Below are the records; extract from them the line containing "Given: Click the すべてのチェックを外す link" to the line containing "At what coordinates", both lines included, exactly and with no pictures.

--- EXTRACTED ENTRIES ---

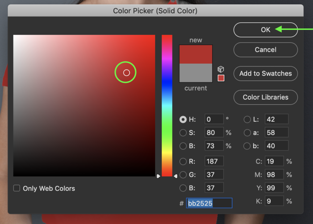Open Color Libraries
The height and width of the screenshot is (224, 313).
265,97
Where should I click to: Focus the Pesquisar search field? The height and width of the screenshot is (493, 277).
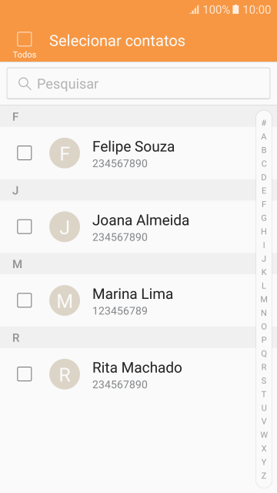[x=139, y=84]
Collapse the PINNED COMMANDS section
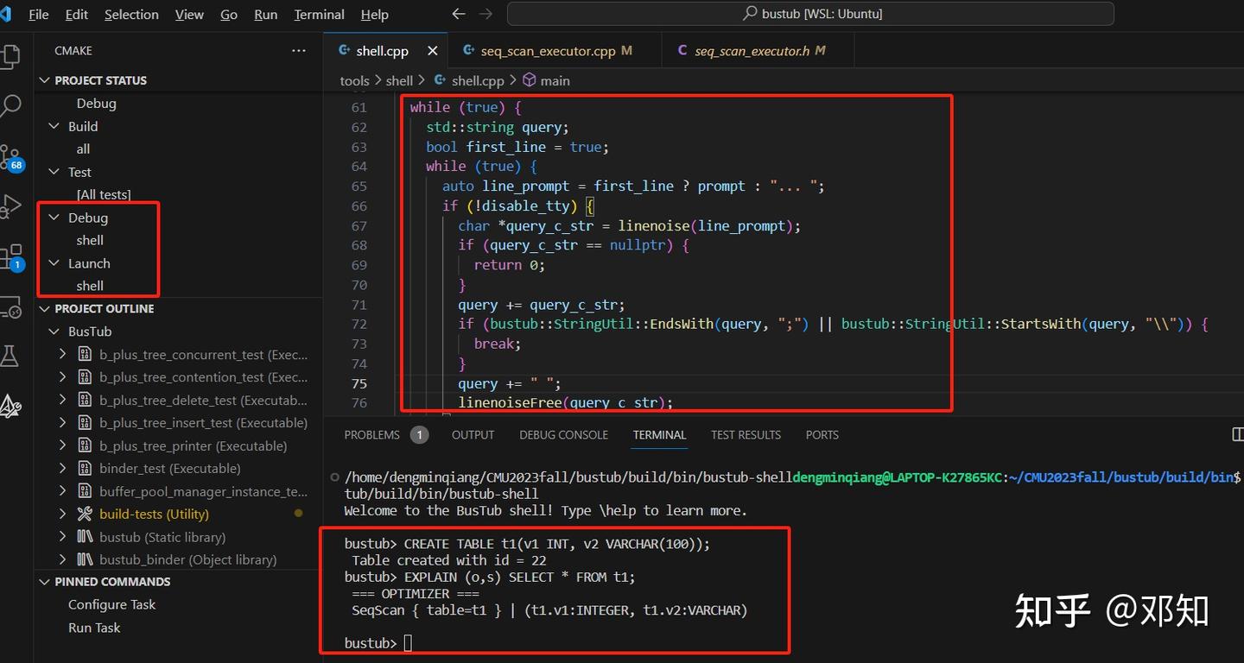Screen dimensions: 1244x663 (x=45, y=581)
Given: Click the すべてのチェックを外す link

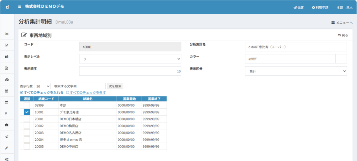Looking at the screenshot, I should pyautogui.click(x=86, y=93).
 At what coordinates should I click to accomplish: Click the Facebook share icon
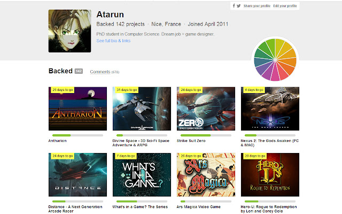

---
--- EXTRACTED ENTRIES ---

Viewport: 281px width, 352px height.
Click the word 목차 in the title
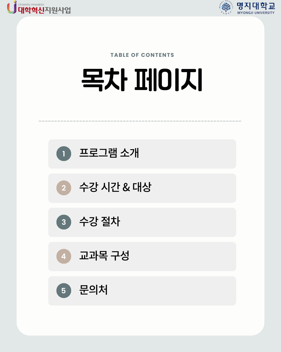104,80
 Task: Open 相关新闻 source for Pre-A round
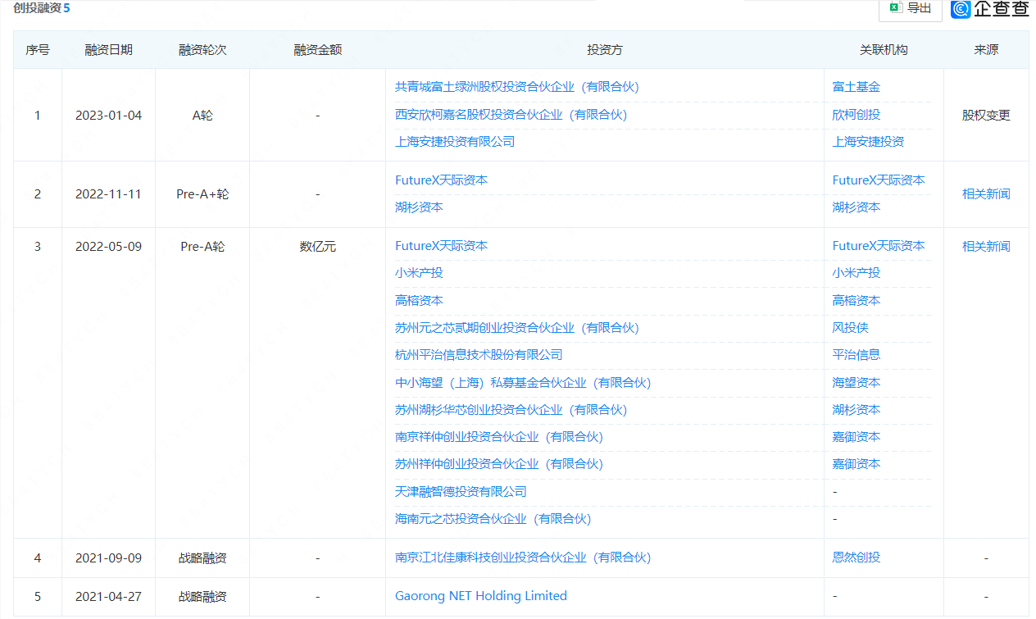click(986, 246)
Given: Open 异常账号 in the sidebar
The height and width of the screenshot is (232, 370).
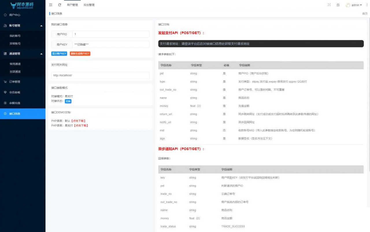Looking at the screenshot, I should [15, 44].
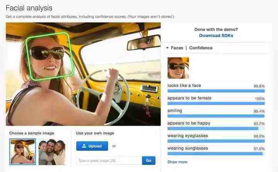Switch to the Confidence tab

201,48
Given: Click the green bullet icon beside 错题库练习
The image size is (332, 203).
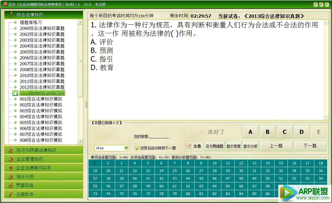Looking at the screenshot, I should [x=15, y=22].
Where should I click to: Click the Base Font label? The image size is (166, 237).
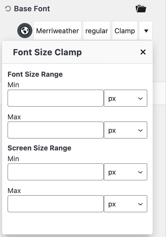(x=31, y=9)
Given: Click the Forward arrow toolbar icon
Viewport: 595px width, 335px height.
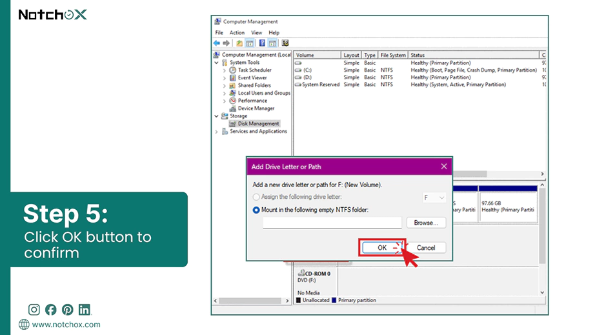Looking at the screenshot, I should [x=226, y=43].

---

→ **COMPLETED EXERCISE**
Given: Click the すべてのチェックを外す link

Looking at the screenshot, I should pyautogui.click(x=86, y=93).
 At what coordinates should I click to accomplish: Click the Facebook share icon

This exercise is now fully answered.